The Monte Carlo pathwise sensitivities approach is well established for smooth payoff functions. In this work, we present a new Monte Carlo algorithm that is able to calculate the pathwise sensitivities for discontinuous payoff functions. Our main tool is to combine the one-step survival idea of Glasserman and Staum with the stable differentiation approach of Alm, Harrach, Harrach and Keller. As an application we use the derived results for a two-dimensional calibration of a CoCo-Bond, which we model with different types of discretely monitored barrier options.

Bastian Harrach, Houcine Meftahi

In this paper, we consider the inverse problem of detecting a corrosion coefficient between two layers of a conducting medium from the Neumann-to-Dirichlet map.
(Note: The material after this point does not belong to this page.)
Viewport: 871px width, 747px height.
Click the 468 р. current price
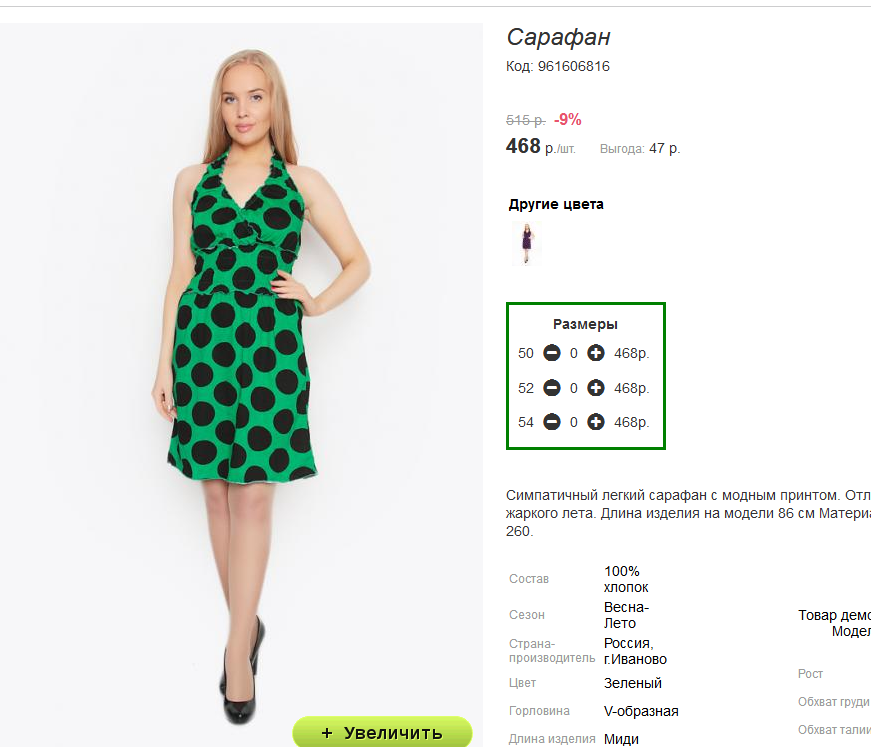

This inverse problem is motivated by the description of the index of corrosion in non-destructive testing. We show a monotonicity estimates between the Robin coefficient and the Neumann-to-Dirichlet operator. We prove a global uniqueness result and Lipschitz stability estimate, and show how to quantify the Lipschitz stability constant for a given setting. Our quantification of the Lipschitz constant does not rely on quantitative unique continuation or analytic estimates of special functions. Instead of deriving an analytic estimate, we show that the Lipschitz constant for a given setting can be explicitly calculated from the a priori data by solving finitely many well-posed PDEs. Our arguments rely on standard (non-quantitative) unique continuation, a Runge approximation property, the monotonicity result and the method of localized potentials. To solve the problem numerically, we reformulate the inverse problem into a minimization problem using a least square functional. The reformulation of the minimization problem as a suitable saddle point problem allows us to obtain the optimality conditions by using differentiability properties of the min-sup formulation. The reconstruction is then performed by means of the BFGS algorithm. Finally, numerical results are presented to illustrate the efficiency of the proposed alogorithm.

Bastian Harrach

Novel reconstruction methods for electrical impedance tomography (EIT) often require voltage measurements on current-driven electrodes. Such measurements are notoriously difficult to obtain in practice as they tend to be affected by unknown contact impedances and require problematic simultaneous measurements of voltage and current. In this work, we develop an interpolation method that predicts the voltages on current-driven electrodes from the more reliable measurements on current-free electrodes for difference EIT settings, where a conductivity change is to be recovered from difference measurements. Our new method requires the a-priori knowledge of an upper bound of the conductivity change, and utilizes this bound to interpolate in a way that is consistent with the special geometry-specific smoothness of difference EIT data. Our new interpolation method is computationally cheap enough to allow for real-time applications, and simple to implement as it can be formulated with the standard sensitivity matrix. We numerically evaluate the accuracy of the interpolated data and demonstrate the feasibility of using interpolated measurements for a monotonicity-based reconstruction method.

Bastian Harrach, Eunjung Lee, Marcel Ullrich

Electrical impedance tomography (EIT) is highly affected by modeling errors regarding electrode positions and the shape of the imaging domain. In this work, we propose a new inclusion detection technique that is completely independent of such errors. Our new approach is based on a combination of frequency-difference and ultrasound modulated EIT measurements.